Film scene or sequence

In film production, a set piece is a scene or sequence of scenes whose execution requires complex logistical planning and considerable expenditure of money.

== Origin and usage of the term ==

In its original meaning, the term is used to label scenes that require a whole new set of stage scenery to be built. Most early movies were shot in large studios, with potentially expensive sets. When a screenplay would require a new set to be built, filmmakers would often make the scene a high point of the movie to justify the expense. According to Adam O'Brien, a set piece is "a sequence in a film when we are invited to appreciate (if not consciously consider) the logistical efforts of the filmmaking process, including design, performance and recording."

The term is often used broadly to describe a sequence in which the film-maker's elaborate planning is considered to allow for the maximum pay-off for the audience, such as a thrilling action sequence or awe-inspiring science-fiction sequence. The term is often used to describe any scenes that are so essential to a film that they could not be edited out or skipped in the shooting schedule without seriously detracting from the enjoyability, intensity, impact, coherence or memorability of the finished work. Often, screenplays are written around a list of such set pieces, particularly in high-budget "event movies". The term is sometimes extended to refer to cinematic portions in video games.

A set piece may or may not be integral to the plot. A James Bond film usually begins with a set piece that has little relation to the main plot of the film. On the other hand, a dramatic film may have set pieces at major plot points, providing dramatic pay-off, resolution, or transition.

== Production ==

Set pieces are very often planned meticulously using storyboards, screen-tests, and rehearsals, in contrast to smaller scenes where the director and actors may be more improvisational.

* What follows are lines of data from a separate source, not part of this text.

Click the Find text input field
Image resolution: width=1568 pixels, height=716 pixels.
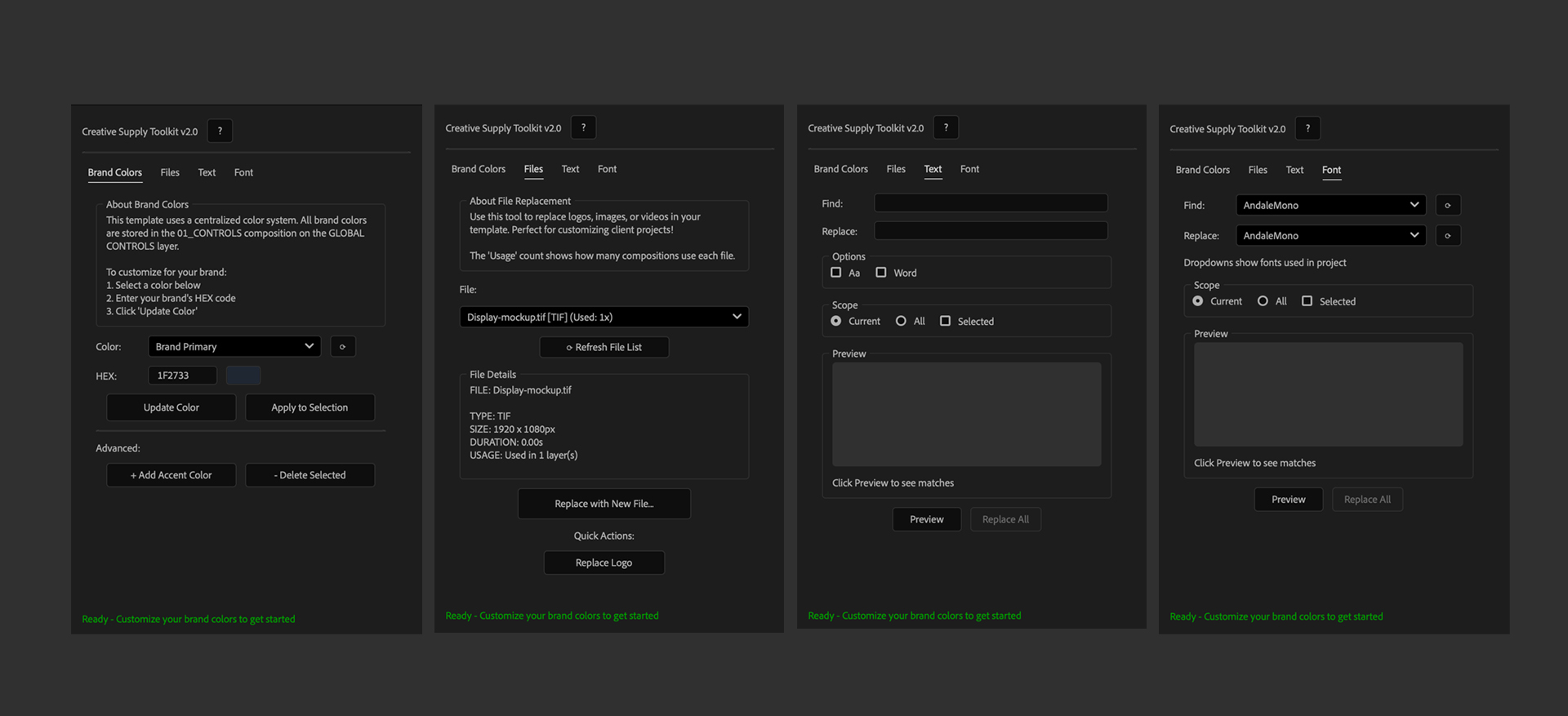point(991,202)
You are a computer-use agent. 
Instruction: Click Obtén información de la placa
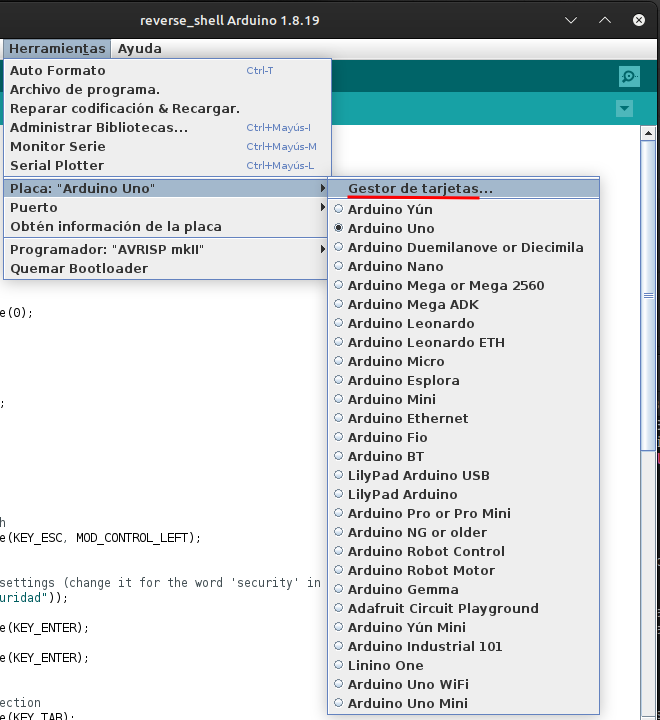116,226
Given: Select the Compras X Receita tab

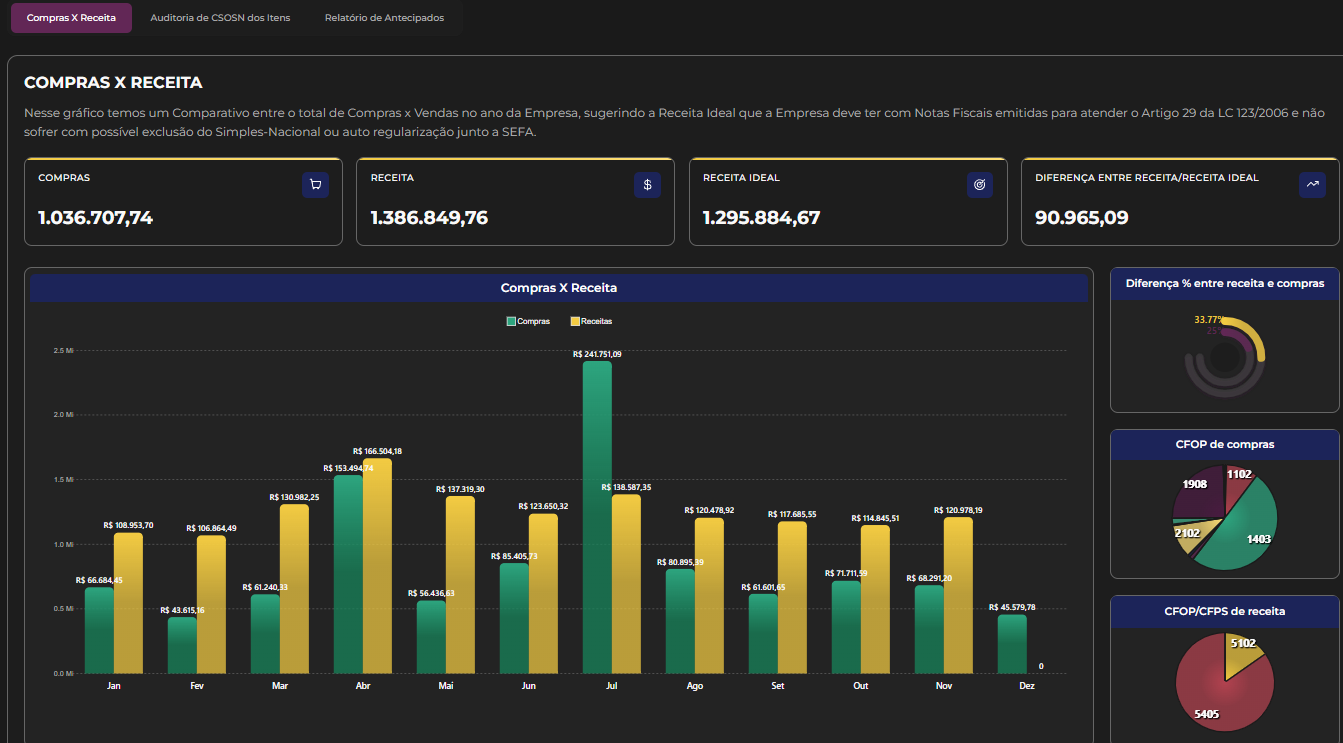Looking at the screenshot, I should pyautogui.click(x=71, y=18).
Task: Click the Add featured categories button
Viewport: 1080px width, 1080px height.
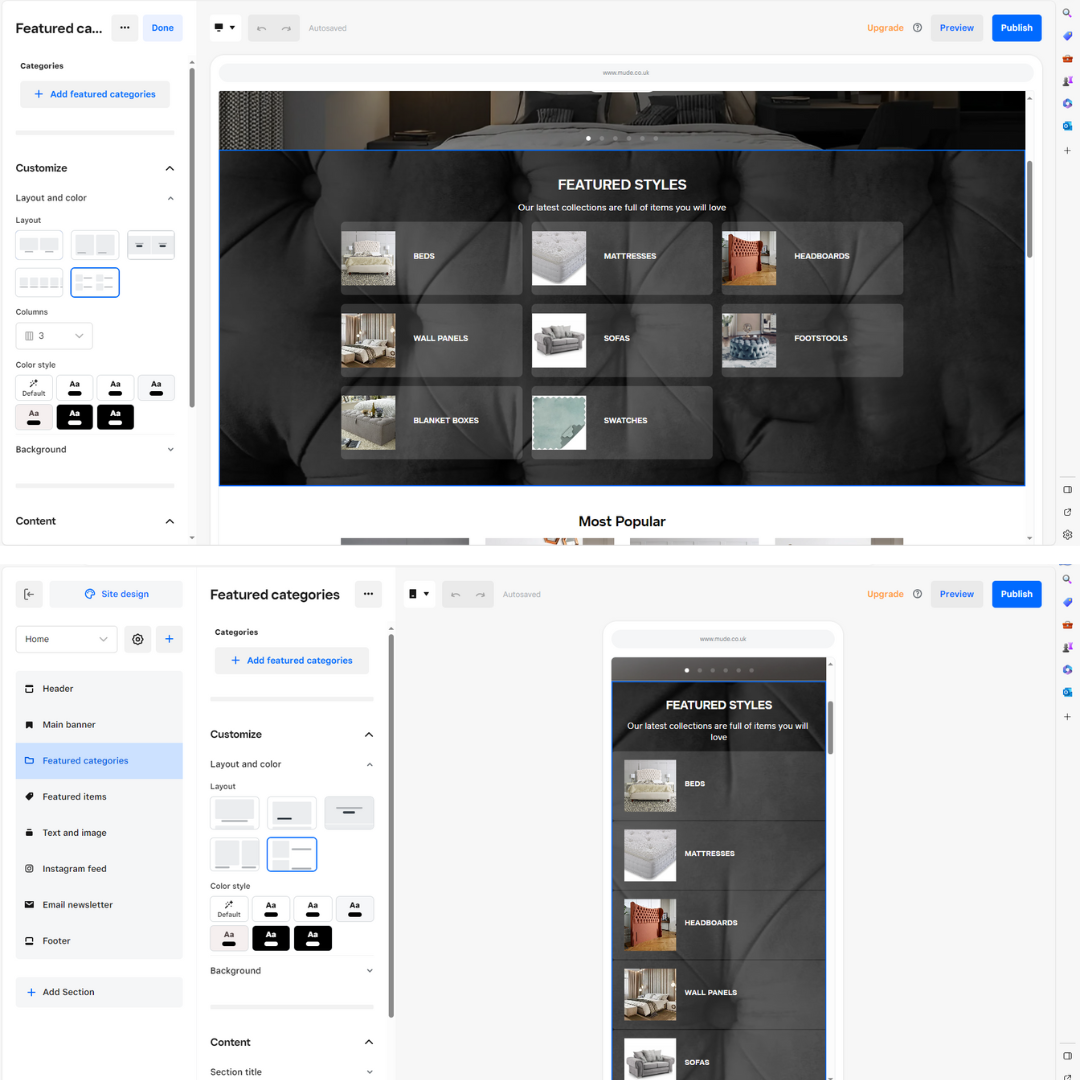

Each action requires the combined efforts of different departments: set builders, physical effects, and special visual effects. On most films, different groups of people will work on different set pieces individually since they can take a long time to prepare before shooting. For example, the car chase in The Matrix Reloaded took months to prepare and cost $30 million, including $5 million to build the freeway set.

== Examples ==

Notable examples of set pieces include the Snake Pit in Raiders of the Lost Ark, the final road chase of Mad Max 2, the Death Star Trench Run from Star Wars, the storming of the volcano lair in the James Bond film You Only Live Twice, the burning oil rig in There Will Be Blood, the Taj Mahal in Jungle Fever, and the Tyrannosaurus escape in Jurassic Park.
Alfred Hitchcock referred to set pieces as crescendoes or "bumps" and tried to put three of them in each of his movies. In Psycho, these are the shower murder, the murder on the stairs, and the discovery of "Mother". One of the most well known set pieces is the "Ride of the Valkyries" helicopter attack scene in Apocalypse Now whose planning was shown in Hearts of Darkness: A Filmmaker's Apocalypse.